22 May 2013
Crikey, I'm struggling to recall a bigger liar Prime Minister than John Key - maybe one of the readers can jog my memory. Piggy wasn't a liar; he was batshit crazy, but he always told it straight, St Helen only lied on the small jobs - the painting, for instance - and Lange was honest to a fault, stopping Rogernomics in its tracks for a cuppa. Shipley & Bolger never said anything to lie about, and back in the dim days of Holyoake and Savage, men were men and didn't lie. Much.

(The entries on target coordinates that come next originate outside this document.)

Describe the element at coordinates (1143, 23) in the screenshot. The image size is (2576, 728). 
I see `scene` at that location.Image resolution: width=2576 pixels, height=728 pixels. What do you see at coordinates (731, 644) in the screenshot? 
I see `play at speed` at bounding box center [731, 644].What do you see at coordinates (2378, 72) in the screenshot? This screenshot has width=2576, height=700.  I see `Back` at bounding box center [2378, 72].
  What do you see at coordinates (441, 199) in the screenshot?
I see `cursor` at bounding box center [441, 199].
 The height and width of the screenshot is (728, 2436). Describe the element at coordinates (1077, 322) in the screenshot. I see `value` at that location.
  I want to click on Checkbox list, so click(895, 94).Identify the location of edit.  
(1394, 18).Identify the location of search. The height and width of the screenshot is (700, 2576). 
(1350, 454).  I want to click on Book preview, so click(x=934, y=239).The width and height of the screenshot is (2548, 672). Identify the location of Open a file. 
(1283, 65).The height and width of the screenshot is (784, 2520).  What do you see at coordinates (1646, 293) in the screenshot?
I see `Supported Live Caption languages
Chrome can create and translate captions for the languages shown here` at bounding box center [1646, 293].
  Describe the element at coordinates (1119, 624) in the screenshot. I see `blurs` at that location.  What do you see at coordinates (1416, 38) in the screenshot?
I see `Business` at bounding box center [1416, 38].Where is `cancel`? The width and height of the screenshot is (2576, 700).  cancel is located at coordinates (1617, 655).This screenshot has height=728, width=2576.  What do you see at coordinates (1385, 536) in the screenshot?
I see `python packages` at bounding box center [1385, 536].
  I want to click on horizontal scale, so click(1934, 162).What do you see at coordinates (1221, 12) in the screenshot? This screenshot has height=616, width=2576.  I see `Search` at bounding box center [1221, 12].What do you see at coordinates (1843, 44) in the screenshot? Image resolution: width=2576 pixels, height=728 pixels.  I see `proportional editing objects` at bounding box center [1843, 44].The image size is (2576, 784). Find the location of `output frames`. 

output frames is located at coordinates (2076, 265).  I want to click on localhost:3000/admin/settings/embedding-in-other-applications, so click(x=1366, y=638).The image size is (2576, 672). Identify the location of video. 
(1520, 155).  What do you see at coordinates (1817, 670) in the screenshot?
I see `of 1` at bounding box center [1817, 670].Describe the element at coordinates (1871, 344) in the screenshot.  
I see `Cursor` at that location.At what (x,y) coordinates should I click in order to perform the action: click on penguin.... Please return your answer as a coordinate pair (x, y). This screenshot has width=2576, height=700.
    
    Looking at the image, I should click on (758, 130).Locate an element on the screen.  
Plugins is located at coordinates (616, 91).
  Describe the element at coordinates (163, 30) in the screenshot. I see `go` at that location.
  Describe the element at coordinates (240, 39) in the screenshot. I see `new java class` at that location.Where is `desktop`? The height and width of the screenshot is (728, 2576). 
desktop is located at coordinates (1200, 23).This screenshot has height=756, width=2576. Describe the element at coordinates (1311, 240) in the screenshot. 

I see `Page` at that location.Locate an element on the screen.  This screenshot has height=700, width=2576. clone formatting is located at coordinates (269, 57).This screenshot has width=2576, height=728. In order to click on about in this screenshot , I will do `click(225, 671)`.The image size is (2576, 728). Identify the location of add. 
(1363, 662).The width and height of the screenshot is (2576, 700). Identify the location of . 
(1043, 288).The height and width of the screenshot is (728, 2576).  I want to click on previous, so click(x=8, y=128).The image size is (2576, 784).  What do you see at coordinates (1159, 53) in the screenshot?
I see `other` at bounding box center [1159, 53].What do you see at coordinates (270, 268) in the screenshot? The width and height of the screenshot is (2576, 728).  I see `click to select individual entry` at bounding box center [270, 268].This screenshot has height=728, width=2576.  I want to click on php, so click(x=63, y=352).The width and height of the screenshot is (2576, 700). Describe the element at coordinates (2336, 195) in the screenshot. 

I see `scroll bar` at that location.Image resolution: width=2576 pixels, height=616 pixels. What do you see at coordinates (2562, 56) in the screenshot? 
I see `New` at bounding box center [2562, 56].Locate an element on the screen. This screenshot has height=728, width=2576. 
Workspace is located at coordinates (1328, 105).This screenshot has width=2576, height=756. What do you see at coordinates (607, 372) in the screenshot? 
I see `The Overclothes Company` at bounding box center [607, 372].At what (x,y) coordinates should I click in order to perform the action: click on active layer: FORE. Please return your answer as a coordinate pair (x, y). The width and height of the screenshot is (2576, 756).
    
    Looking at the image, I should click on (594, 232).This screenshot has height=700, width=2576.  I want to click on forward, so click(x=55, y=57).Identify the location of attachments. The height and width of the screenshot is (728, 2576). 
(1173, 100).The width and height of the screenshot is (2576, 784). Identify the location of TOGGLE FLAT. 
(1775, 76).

Key has now lied about the GCSB CEO, conveniently "forgetting" that he'd known the bloke all his life; he utterly "had a brain fart" about being told about Kim Dotcom, and anyway, why would he remember details on such an insignificant matter. The morning tea with John Banks contained such a plethora of lies that he was forced to co-opt the police into action to protect his cover-up.
He has now been caught in another lie - suggesting Solid Energy requested a billion dollars from the government. Now, a billion bucks is nearly 1% of our entire GDP, so you'd expect the Prime Minister to be remember WTF he was talking about.
Not our Johnny, and we now know, with release of papers from SE, that such a request never happened.
Why would Key make up such a dumb lie on this subject? Is he trying to deflect from the Government's appalling performance as sole shareholder of a company that would be in liquidation were it in the private sector?
Whatever the reason, it firms the already-conclusive point that Key is playing PM just the same as any small boy playing toy soldiers. Parts he doesn't like, he makes up, changing the rules as he goes, swapping sides when it suits, and generally treating the country as his action figures.
John, please pick up your ball and go home - you have become a tedious embarrassment.